If you’re going to push something the size of a watermelon out of an orifice that is usually the size of a blueberry, then you need some training. Very few first time parents are willing to go through the whole birth thing without at least a little bit of formal advice, and sadly that advice is rarely delivered privately.
Not since high school have you been packed like hairy little anchovies, side by side into a small space, and expected to bond over a single commonality. The environment is distinctly awkward, the subject matter confronting, the props just plain weird and your fellow participants? Well, they’re the most challenging part of the whole childbirth education experience.
Luckily, you don’t need to be unprepared for the friend-making element of the class. Who to avoid and who to buddy up with is something you can study for in advance. The couples you want to be furthest away from (and avoid any group activity with) will inevitably fall into one of seven deeply annoying categories.

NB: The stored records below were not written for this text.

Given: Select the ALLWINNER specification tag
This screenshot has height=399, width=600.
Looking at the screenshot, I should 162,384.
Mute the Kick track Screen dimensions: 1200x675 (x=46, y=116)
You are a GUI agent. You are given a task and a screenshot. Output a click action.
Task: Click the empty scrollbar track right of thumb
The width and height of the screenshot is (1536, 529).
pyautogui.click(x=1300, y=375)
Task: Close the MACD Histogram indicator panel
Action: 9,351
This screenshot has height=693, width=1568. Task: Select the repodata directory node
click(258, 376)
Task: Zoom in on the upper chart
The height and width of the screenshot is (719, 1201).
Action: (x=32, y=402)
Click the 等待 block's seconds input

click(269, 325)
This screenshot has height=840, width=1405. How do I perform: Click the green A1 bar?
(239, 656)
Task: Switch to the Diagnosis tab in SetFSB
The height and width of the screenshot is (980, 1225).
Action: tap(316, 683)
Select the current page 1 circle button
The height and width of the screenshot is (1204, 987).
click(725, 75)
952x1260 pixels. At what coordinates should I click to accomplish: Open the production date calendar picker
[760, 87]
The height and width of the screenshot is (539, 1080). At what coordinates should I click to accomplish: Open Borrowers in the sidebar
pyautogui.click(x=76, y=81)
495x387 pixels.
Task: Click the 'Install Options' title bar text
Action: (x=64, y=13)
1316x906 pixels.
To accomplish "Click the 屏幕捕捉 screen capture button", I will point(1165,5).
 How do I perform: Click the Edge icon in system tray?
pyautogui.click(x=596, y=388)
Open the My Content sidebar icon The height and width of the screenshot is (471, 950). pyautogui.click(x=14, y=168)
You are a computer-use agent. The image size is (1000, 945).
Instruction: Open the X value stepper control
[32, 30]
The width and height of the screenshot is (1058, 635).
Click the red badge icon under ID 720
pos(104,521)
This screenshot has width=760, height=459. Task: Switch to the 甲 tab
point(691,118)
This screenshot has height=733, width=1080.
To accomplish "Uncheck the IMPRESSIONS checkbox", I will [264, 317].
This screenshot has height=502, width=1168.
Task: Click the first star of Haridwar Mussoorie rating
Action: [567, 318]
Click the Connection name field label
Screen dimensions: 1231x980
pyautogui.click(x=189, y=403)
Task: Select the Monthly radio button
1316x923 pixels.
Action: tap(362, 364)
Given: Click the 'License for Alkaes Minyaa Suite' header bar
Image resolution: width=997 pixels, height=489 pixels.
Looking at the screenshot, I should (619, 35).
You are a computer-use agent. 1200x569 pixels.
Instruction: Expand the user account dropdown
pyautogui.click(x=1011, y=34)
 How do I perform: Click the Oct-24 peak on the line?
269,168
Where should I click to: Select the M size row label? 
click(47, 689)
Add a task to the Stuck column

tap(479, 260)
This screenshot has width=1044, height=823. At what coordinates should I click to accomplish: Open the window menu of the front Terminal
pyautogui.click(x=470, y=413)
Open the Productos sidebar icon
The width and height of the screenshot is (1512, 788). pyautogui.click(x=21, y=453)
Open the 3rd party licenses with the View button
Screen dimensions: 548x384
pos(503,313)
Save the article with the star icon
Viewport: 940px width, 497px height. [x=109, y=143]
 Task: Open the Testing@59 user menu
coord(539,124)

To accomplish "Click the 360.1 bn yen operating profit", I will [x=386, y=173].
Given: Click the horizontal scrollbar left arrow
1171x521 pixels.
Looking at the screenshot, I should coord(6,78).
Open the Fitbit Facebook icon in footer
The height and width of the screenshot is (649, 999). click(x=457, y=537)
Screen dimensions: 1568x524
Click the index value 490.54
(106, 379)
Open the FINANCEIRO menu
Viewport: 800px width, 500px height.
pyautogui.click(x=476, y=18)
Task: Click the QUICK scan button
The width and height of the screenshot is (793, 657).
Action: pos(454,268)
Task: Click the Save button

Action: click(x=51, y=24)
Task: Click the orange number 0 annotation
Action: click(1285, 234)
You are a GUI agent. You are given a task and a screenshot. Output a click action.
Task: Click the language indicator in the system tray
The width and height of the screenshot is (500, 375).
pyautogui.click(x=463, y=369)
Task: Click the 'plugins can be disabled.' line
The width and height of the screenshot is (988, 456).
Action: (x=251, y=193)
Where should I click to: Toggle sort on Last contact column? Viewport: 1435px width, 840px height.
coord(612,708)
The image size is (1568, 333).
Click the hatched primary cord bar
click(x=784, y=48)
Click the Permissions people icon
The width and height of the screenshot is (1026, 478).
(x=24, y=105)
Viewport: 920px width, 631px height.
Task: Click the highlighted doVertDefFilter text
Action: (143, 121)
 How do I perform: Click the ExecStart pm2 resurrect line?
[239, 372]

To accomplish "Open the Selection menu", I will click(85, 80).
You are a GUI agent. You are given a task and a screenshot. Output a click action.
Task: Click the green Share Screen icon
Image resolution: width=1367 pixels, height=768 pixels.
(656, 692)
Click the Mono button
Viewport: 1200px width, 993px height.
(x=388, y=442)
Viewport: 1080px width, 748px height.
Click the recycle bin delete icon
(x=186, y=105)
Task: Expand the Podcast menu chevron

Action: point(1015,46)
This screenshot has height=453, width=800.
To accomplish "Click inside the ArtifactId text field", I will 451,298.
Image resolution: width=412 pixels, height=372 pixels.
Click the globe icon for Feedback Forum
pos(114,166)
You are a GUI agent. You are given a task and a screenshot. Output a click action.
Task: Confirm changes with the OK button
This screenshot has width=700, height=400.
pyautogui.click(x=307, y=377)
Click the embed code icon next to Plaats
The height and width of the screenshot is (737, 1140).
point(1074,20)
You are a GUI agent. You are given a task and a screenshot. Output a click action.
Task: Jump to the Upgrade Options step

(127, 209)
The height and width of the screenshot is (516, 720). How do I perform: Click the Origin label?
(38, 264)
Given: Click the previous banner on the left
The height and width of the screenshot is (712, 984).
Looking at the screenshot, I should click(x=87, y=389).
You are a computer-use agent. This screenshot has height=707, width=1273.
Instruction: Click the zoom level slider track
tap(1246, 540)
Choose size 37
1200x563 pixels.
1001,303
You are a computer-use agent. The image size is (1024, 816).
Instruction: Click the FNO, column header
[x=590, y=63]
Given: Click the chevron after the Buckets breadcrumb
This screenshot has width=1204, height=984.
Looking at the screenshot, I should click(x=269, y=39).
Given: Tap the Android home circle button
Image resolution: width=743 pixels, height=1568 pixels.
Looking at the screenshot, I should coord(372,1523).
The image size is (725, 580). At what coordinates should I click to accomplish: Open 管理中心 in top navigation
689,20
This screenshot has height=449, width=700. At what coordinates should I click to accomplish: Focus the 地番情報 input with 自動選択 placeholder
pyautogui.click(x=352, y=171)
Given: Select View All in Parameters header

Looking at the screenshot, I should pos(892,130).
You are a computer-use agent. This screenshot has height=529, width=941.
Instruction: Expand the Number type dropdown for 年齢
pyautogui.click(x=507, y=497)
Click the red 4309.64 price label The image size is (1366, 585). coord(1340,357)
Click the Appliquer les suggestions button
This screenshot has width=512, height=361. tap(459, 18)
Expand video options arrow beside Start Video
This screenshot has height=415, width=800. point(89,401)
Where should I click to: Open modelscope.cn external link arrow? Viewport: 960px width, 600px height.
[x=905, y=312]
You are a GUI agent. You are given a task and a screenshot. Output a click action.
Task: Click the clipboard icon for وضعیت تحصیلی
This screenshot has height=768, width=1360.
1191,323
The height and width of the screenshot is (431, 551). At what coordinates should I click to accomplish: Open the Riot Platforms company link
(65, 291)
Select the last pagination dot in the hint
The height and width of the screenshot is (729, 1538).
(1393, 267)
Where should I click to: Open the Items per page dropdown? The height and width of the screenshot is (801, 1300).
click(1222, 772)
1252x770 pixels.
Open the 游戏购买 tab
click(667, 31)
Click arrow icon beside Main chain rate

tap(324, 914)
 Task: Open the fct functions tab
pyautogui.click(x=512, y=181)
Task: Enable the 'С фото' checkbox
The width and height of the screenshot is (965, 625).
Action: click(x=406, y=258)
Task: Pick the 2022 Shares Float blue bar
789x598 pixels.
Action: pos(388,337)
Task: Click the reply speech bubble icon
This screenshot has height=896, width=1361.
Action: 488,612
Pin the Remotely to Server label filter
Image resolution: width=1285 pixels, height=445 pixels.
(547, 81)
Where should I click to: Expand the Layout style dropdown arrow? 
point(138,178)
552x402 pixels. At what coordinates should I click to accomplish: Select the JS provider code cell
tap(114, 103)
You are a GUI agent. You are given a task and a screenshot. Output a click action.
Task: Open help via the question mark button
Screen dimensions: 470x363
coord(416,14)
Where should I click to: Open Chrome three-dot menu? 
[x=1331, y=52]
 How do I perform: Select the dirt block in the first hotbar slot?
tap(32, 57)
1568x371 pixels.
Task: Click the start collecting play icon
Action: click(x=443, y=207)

Read the list and learn to identify them, like native birds, by their distinct markings, trademark noises and toiletry behaviours. And then? Pick your seat as carefully as you possibly can. (Whatever you do, don’t sit next to number 4).
1. The super prepared couple who have read EVERY baby book (and want the whole room to know it).
She is dressed in super-comfy, designer maternity wear and is wearing the most sensible of sensible shoes. He’s come prepared too, ready to get down on the floor and deliver the best supportive massage of anyone else in the room. They nod knowingly when medical terms like ‘pre-eclampsiya’ or ‘funds’ or ‘alpha fetoprotein’ are used. They exchange pitying smug glances with one another whenever someone has a question. Dad-to-be regularly interrupts, belittles and clarifies the midwife’s perfectly reasonable explanations.
2. The hippy couple where mum-to-be’s birth plan is Absolutely. Not. Negotiable.
These two haven’t read a single conventional parenting book but have done their own research, which they will use as cover to tell everybody else in the class that they’re going to give birth wrong. For these two, a natural vaginal birth is not a preferred option, it is a requirement. They talk in hushed, musical tones about the benefits of Himalayan salt lamps, flinch whenever the word ‘epidural’ is thrown into conversation and don’t need an iPod birth playlist because chimes and guitars are far more soooooooothing.
3. The trendy couple who are too cool for name tags, activities and everyone in the room.
This couple are easy to spot because they will inevitably be late. They will skip the whole ‘write a name tag’ business because they’re above that and dawdle on the way back from every class break. The pair will spend most of the class gazing at their mobile phones, reading articles on the New York Times website about Hillary Clinton’s chances in the Iowa caucuses. They smirk during the small group activities and watch the clock as intently as year 11 students waiting for the school bell.